*What you need to do*:
**a)** Check each statement against the review of 'The Gunfighters' below. Answer yes or no for each, and quote the words from the review that decide it. (i) The reviewer says 'The Gunfighters' has recently been grouped with 'Timelash' in "worst ever" discussions. (ii) The reviewer rates the story's production values as excellent. (iii) The reviewer finds "The Ballad of the Last Chance Saloon" too intrusive.
**b)** Resume the review of 'The Gunfighters' from the point where it stops.

*Document segment*:
==============================
I don't think I've read a negative review of 'The Gunfighters' since the early-1990s. It's been excluded from "worst ever" discussion for a while, replaced by the likes of 'Timelash', 'The Twin Dilemma' and 'Time and the Rani'. I've also read very few reviews from the past 15 years that haven't referenced this "worst ever" injustice, and none that don't declare this story a "lost classic" [which, I believe, is the classification given to any "classic" that wasn't on that fabled list back in the day; it adds mystery, and gives the reviewer a rank of explorer, daring to uncover those classics that we all feared to view.]

Nobody seems to have said that, all said and done, 'The Gunfighters' is actually pretty average. It's got that Sixties languid quality to it - there's padding aplenty, and everything just seems to take ages [this doesn't affect all Sixties stories, and is present in a fair few later ones, but that's really for another time]. It's something immeasurable, really - if you go down all the checkboxes, and most of them are checked. Great performances from the regulars: check, especially Billy and Peter; Good guest cast: check, especially Anthony Jacobs as Doc Holliday, and despite some general confusion as to whether to go for American accents or not; Good production values: excellent, especially when you consider Western wouldn't be one of the historical periods Aunty Beeb would have a vast warehouse of costumes, sets and scenery, and it looks splendid; Dialogue: a few sharp one-liners and nothing that makes you want to crawl into a hole and die; Plot: pretty good, a nice change from the more pious historical stories. "The Ballad of the Last Chance Saloon" works nicely, a great change from the usual recycled stock music in the Hartnell serials, and it's not too intrusive.
==============================
*Information provided*:
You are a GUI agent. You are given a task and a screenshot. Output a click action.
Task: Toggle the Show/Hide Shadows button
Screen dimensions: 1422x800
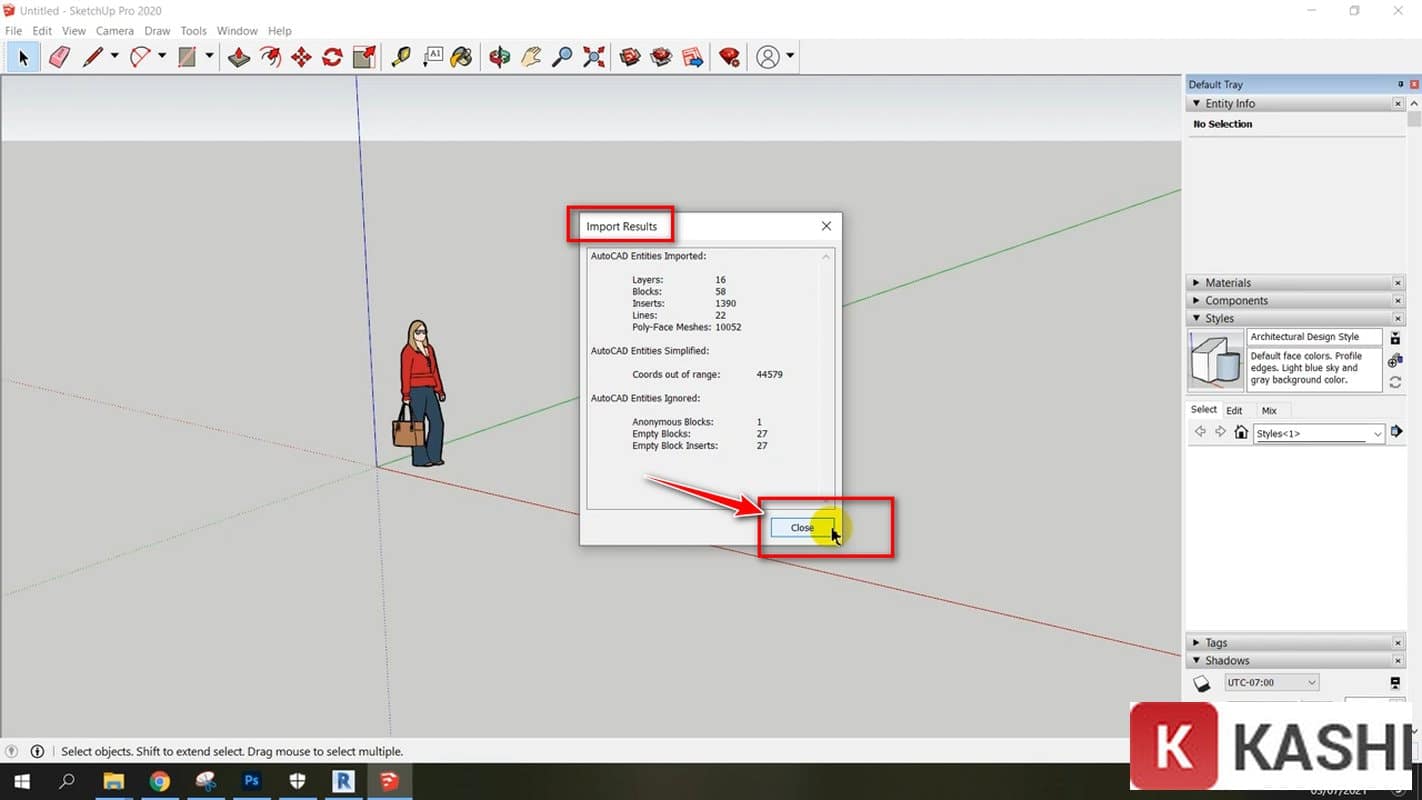pyautogui.click(x=1202, y=683)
==============================
*Responses to the tasks*:
**a)**
(i) No: "It's been excluded from "worst ever" discussion for a while, replaced by the likes of 'Timelash', 'The Twin Dilemma' and 'Time and the Rani'."
(ii) Yes: "Good production values: excellent"
(iii) No: "and it's not too intrusive."

**b)**
And yet… there's something intrinsically mediocre about 'The Gunfighters'. Something about it just screams "filler story". Once you've watched enough to define it's not The Worst Story Ever [no ludicrous ham-performances, no egg-box monsters, no strings holding things up, etc.] it doesn't hugely hold the interest. There's also a rather out of character Doctor onboard. Watch this straight after the preceding "historical", 'The Massacre'. There the Doctor leaves Anne Chaplet, Nicholas Muss and the rest to their fates at the hands of the Catholics, arguing that history cannot be changed [something that is central to most of the 'historicals' - notably "The Aztecs"]. All well and good, except we get here and the Doctor's actively trying to change history by mediating between Earp and the Clantons… I've heard two different explanations for this. Firstly, that the gunfight at the OK Corral isn't an important enough event for any changes to effect the web of time. Surely that's a big steaming pile of nonsense? Firstly, it's the principle of the thing. Sure, if Johnny Ringo had lived, he wouldn't have invented the microchip or anything. But there's still someone wandering around who should be dead. Secondly, Johnny Ringo, or even someone more minor like Ike Clanton, is certainly a massively more important figure to history than Anne Chaplet. Overall, then, changing history depends on how the Doctor's feeling, right? Of course, most of this is sadly rendered null and void by the historical inaccuracies in the script… Still, they really don't bother me that much, as a) I'm not particularly well-versed in the real history of the Old West (I only knew of the inaccuracies from the excellent video sleeve-notes) and b) as Graham Williams once said "It's all about telling stories, nothing else matters".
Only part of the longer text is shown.